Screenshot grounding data
——
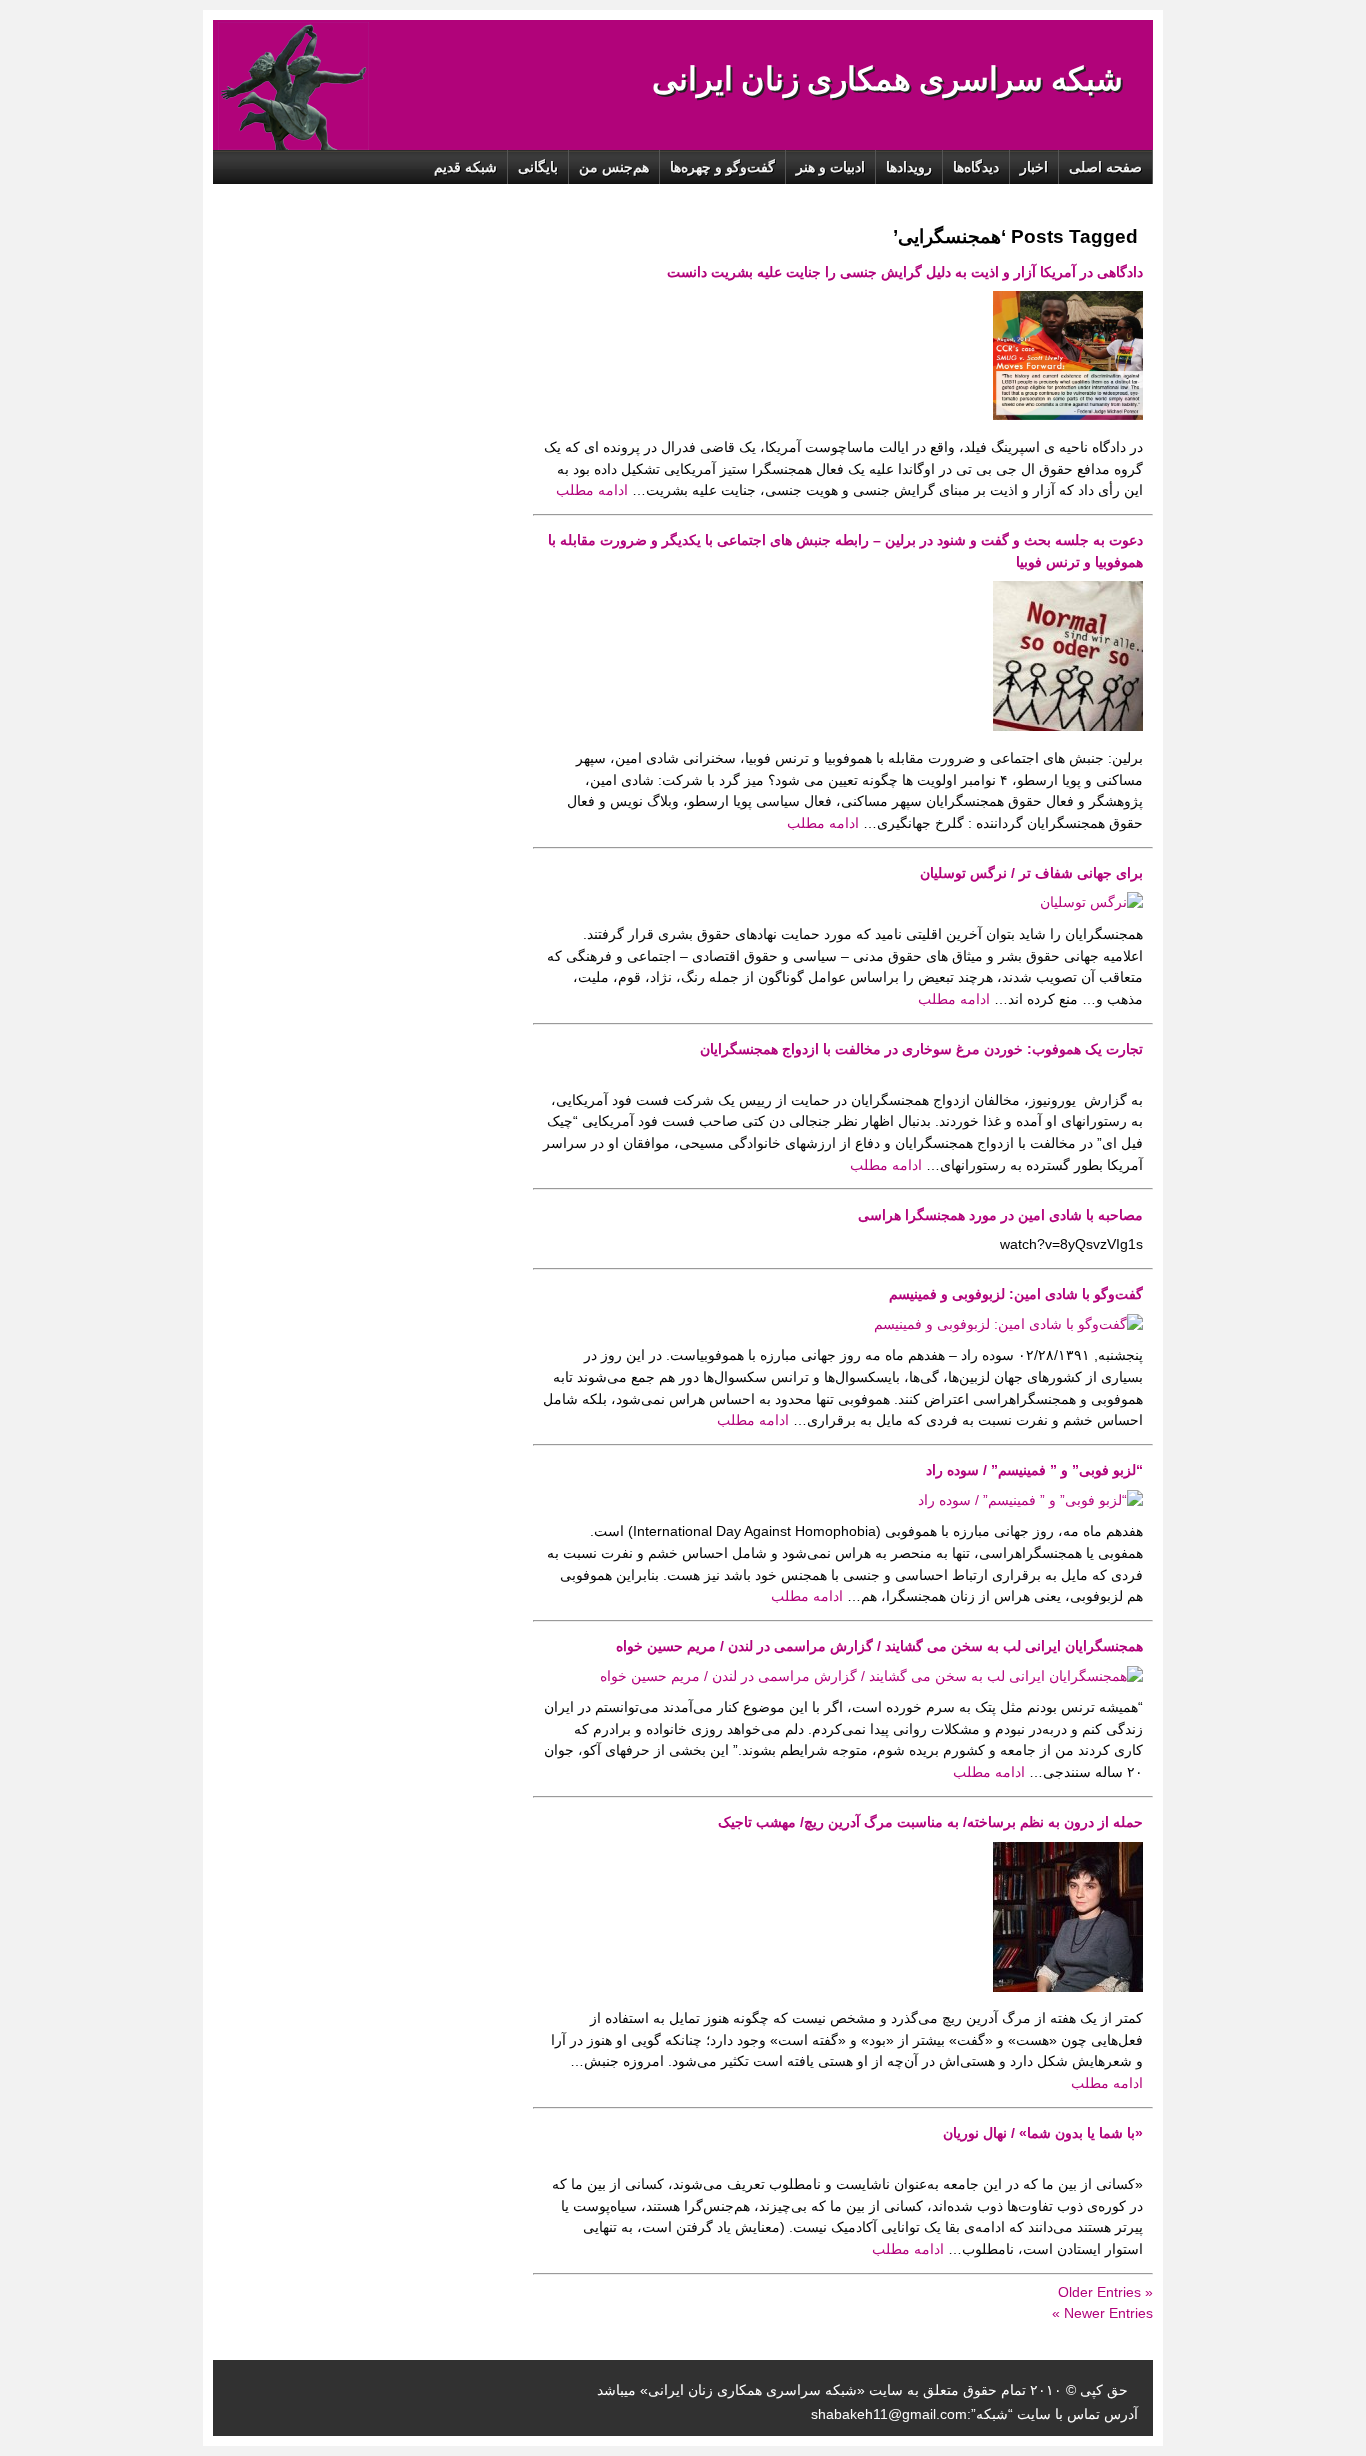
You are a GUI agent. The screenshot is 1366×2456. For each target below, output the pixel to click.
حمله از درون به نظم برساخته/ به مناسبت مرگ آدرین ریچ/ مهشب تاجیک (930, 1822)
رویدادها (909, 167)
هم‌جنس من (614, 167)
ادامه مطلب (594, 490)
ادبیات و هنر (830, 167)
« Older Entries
——
__What is expected__. Would you return all of the data above word for word, omitting every picture?

__The answer__.
You are a GUI agent. The screenshot is 1366×2456. For each target below, output the pixel to click.
حمله از درون به نظم برساخته/ به مناسبت مرگ آدرین ریچ/ مهشب تاجیک (930, 1822)
رویدادها (909, 167)
هم‌جنس من (614, 167)
ادامه مطلب (594, 490)
ادبیات و هنر (830, 167)
« Older Entries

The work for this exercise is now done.